The decision to have natural child birth versus C-section delivery can be complicated, especially after a C-section has been performed in the past. New research suggests that women are making decisions regarding childbirth without the information that they need. In some instance, C-section can be more dangerous and result in medical negligence or injury.
Historically, doctors in New York and nationwide believed that once a woman had a C-section in the past, she would need to have all future births by C-section. The concern being, that the scar on the uterus would rupture during delivery. Now doctors believe that a vaginal delivery has advantages for women who have previously undergone a C-section. For one, they have a shorter hospital stay and recovery time. Women who decide on vaginal delivery are also less likely to suffer from complications, including excessive bleeding and infection.

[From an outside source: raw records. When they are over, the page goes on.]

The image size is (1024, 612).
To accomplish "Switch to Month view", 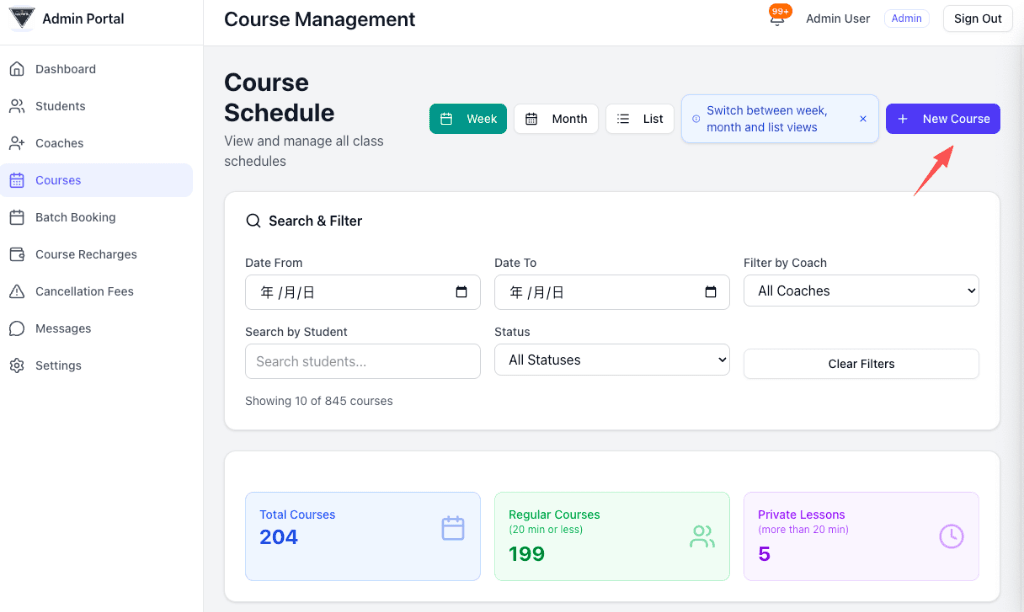I will tap(556, 119).
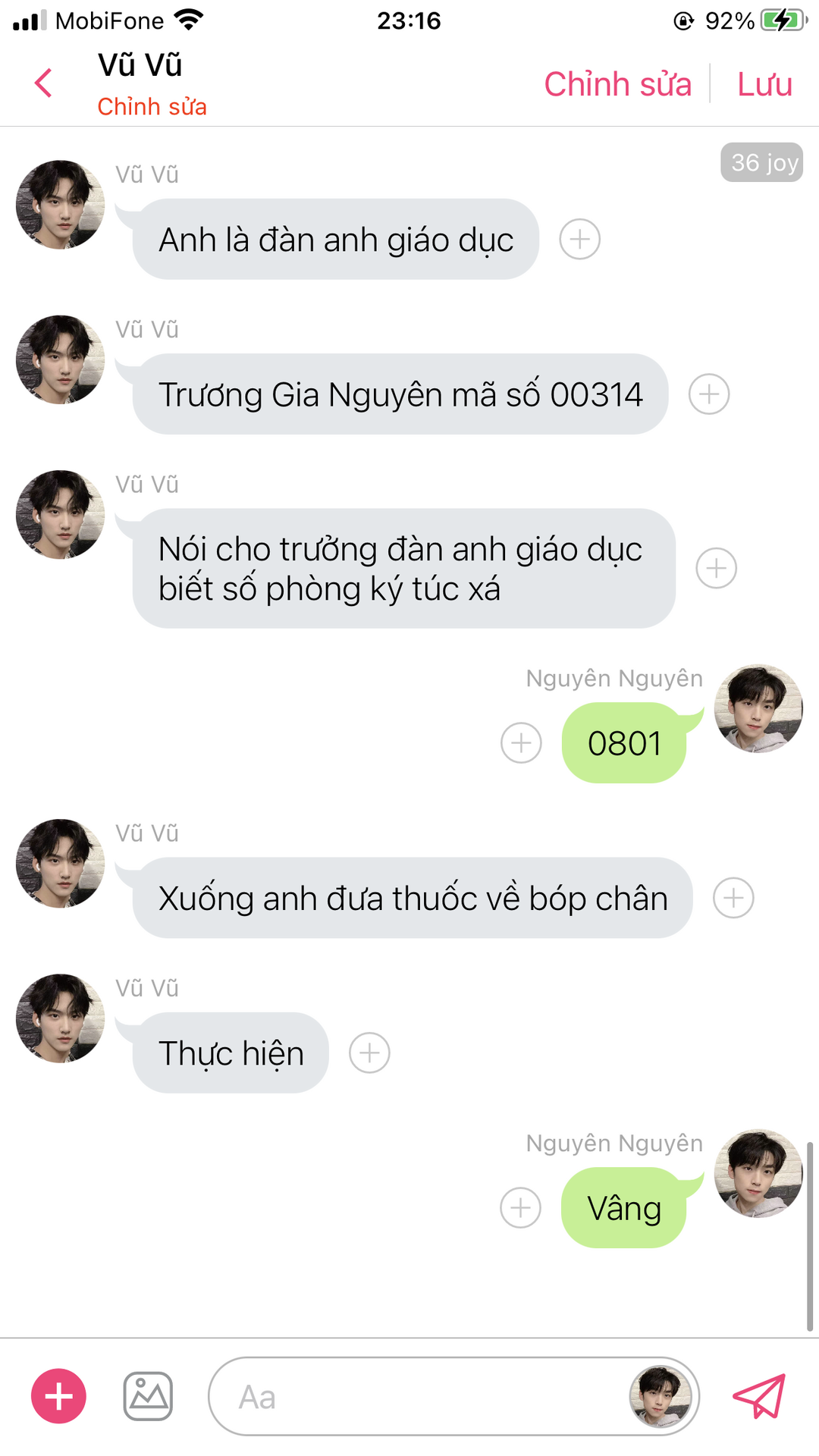Click the chat scrollbar on right edge
Image resolution: width=819 pixels, height=1456 pixels.
pyautogui.click(x=810, y=1236)
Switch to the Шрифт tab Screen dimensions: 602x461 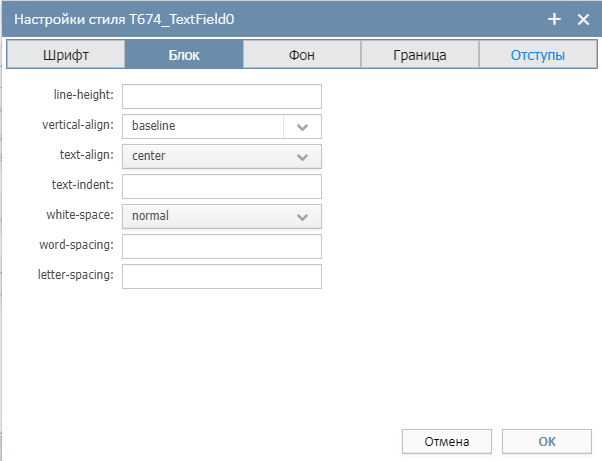click(66, 55)
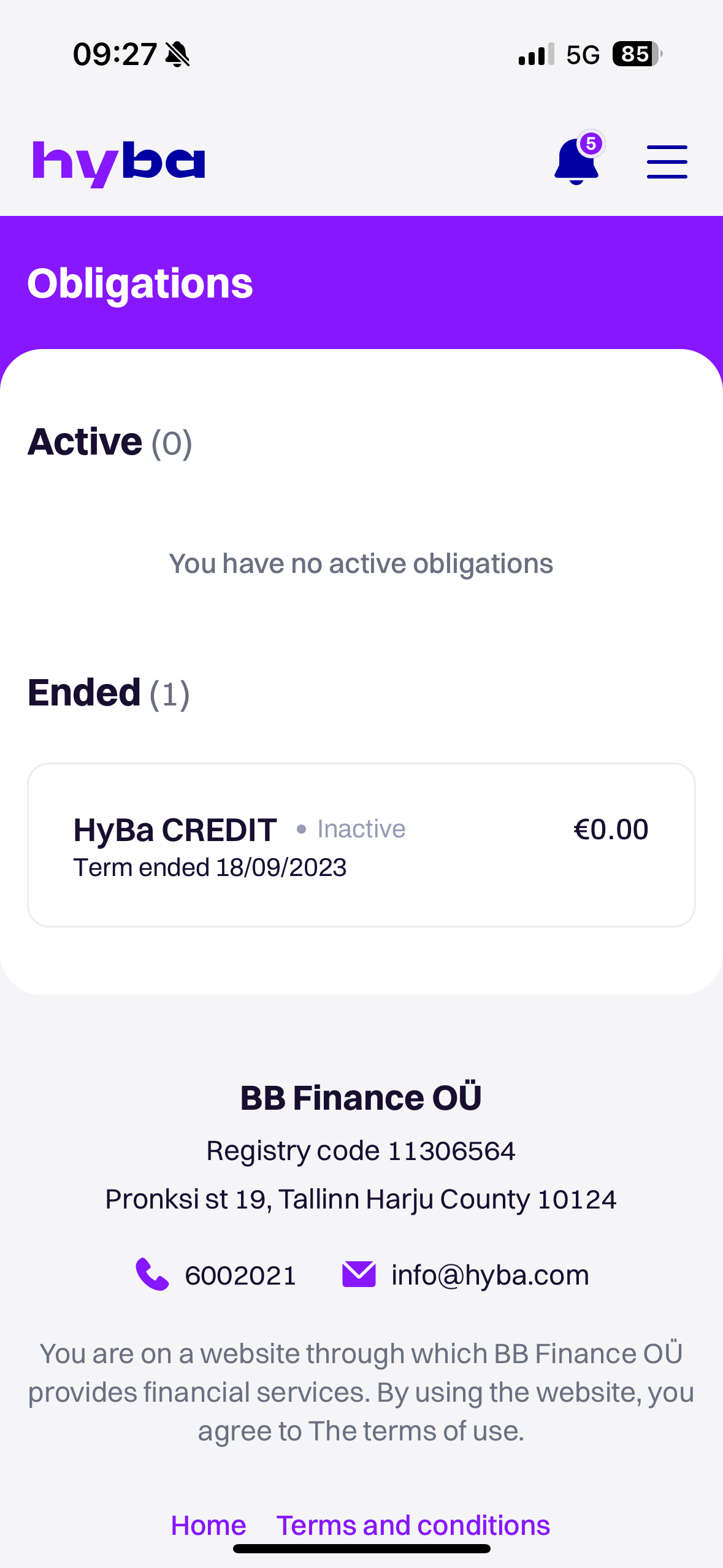Tap the Inactive status label
Viewport: 723px width, 1568px height.
point(361,829)
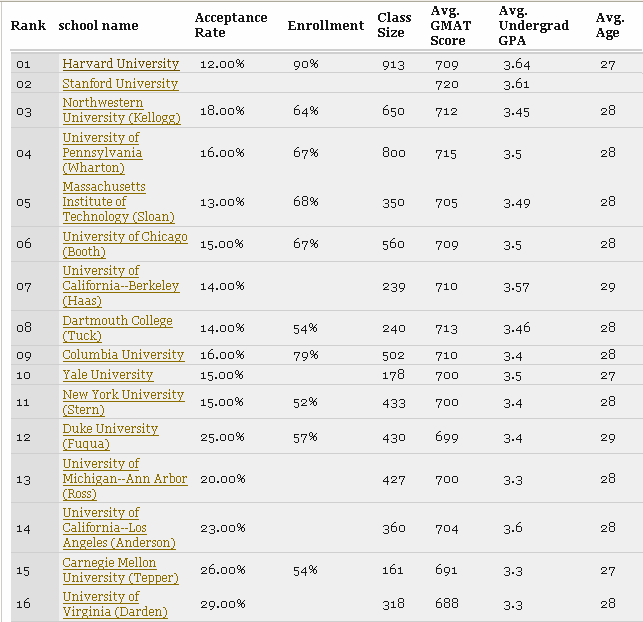Click the Yale University link
Image resolution: width=643 pixels, height=622 pixels.
[x=107, y=375]
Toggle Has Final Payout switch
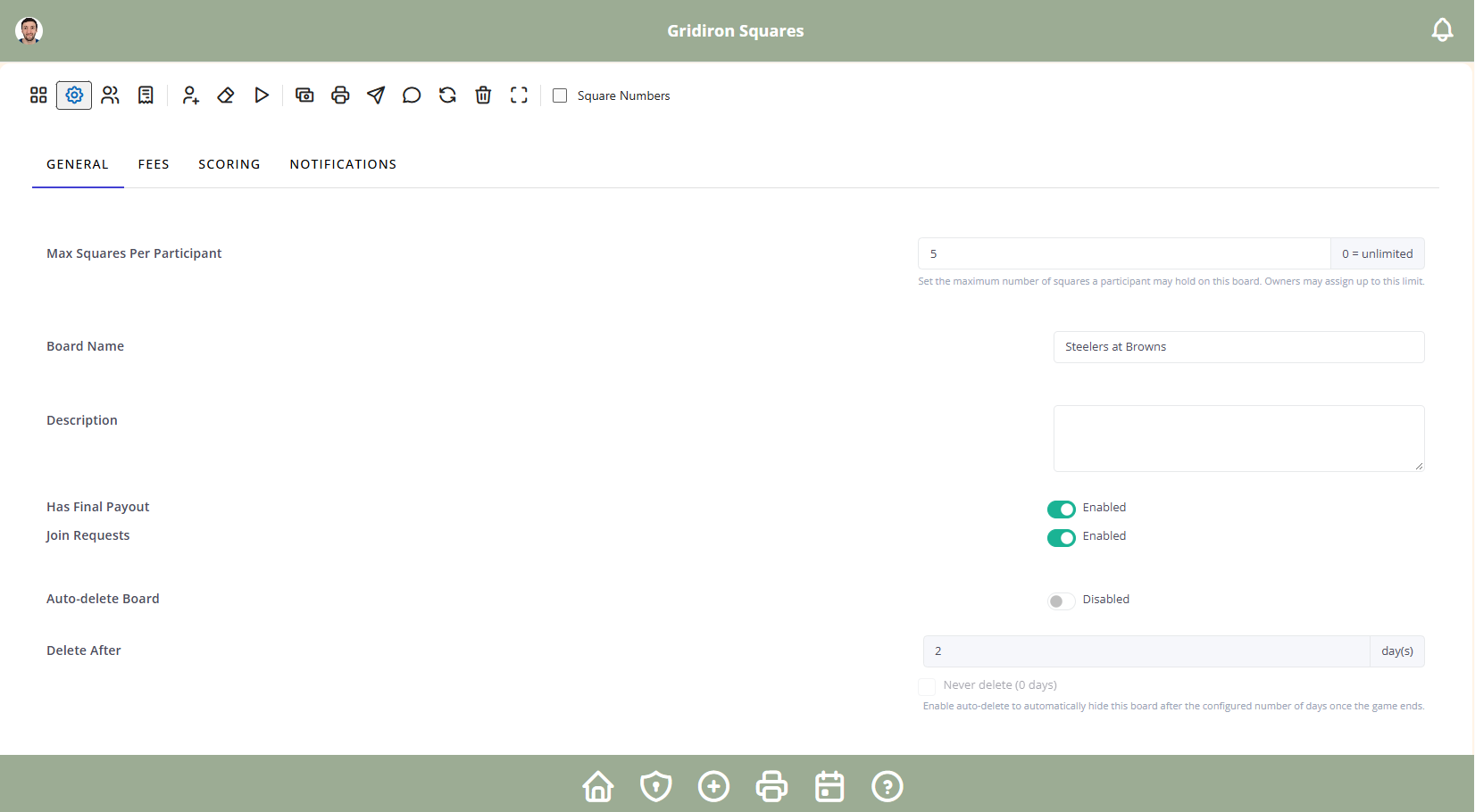This screenshot has width=1475, height=812. click(x=1062, y=509)
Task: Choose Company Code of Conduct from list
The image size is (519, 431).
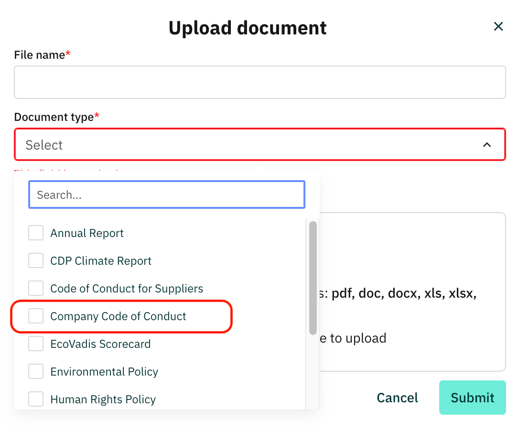Action: [118, 316]
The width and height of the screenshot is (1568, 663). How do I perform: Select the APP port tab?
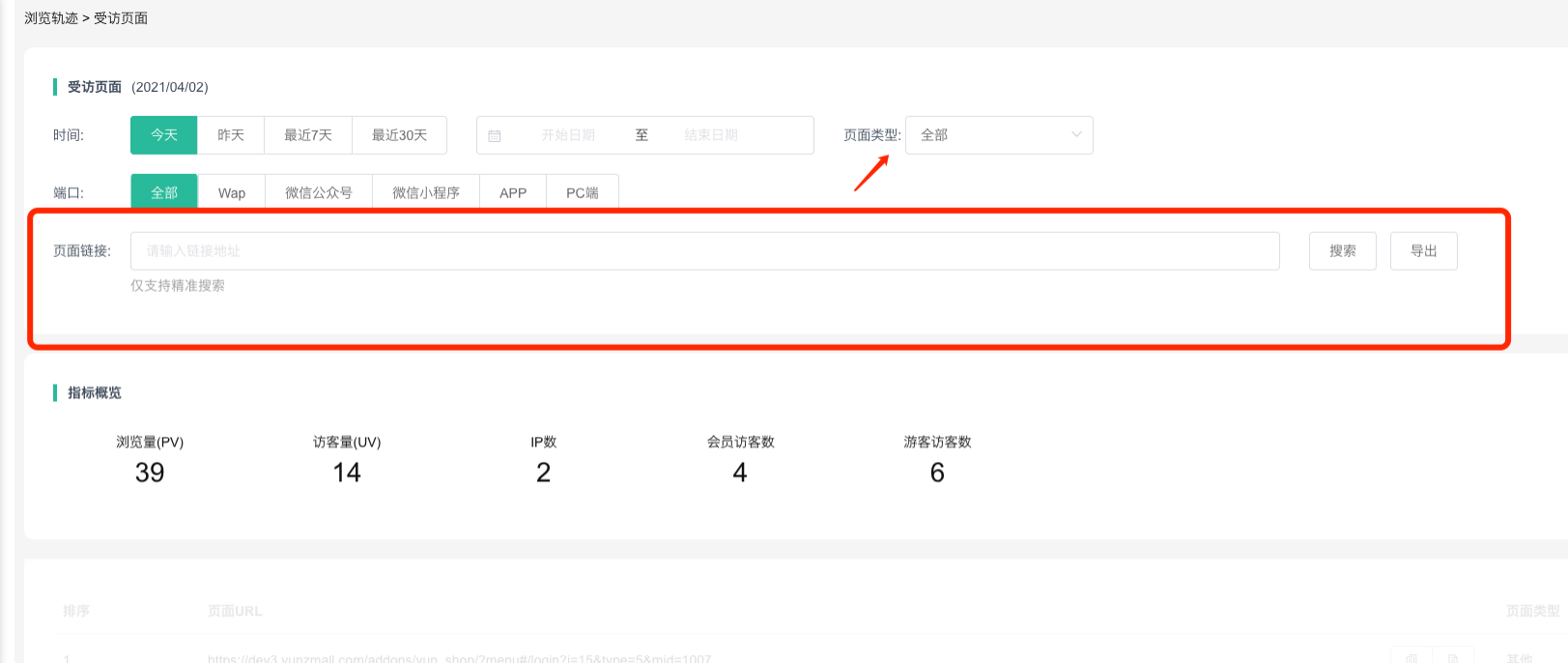[x=513, y=192]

The new research suggests that women are not aware of the benefits of vaginal delivery versus repeat C-section. Three-quarters of the women surveyed did not know that the actual risk of uterine rupture was about .5 percent to one percent chance, on average. C-section also carries a higher risk of breathing problems for newborns and a higher risk of death for mothers.
Doctors want to remind mothers who have had C-sections in the past that they should have a clear understanding of the facts and their options before making a decision. Women should know that there are risks in C-section as well as vaginal delivery. In the U.S. C-sections account for one-third of all deliveries, which experts agree is, generally, too high. Some hospitals do not even give women the option of vaginal delivery.
If you have had a C-section in the past, it is important to get the information you need to prevent medical injury. Consult with a medical professional about your options and be aware that medical malpractice during delivery could result in serious injury or fatality to a mother or fetus.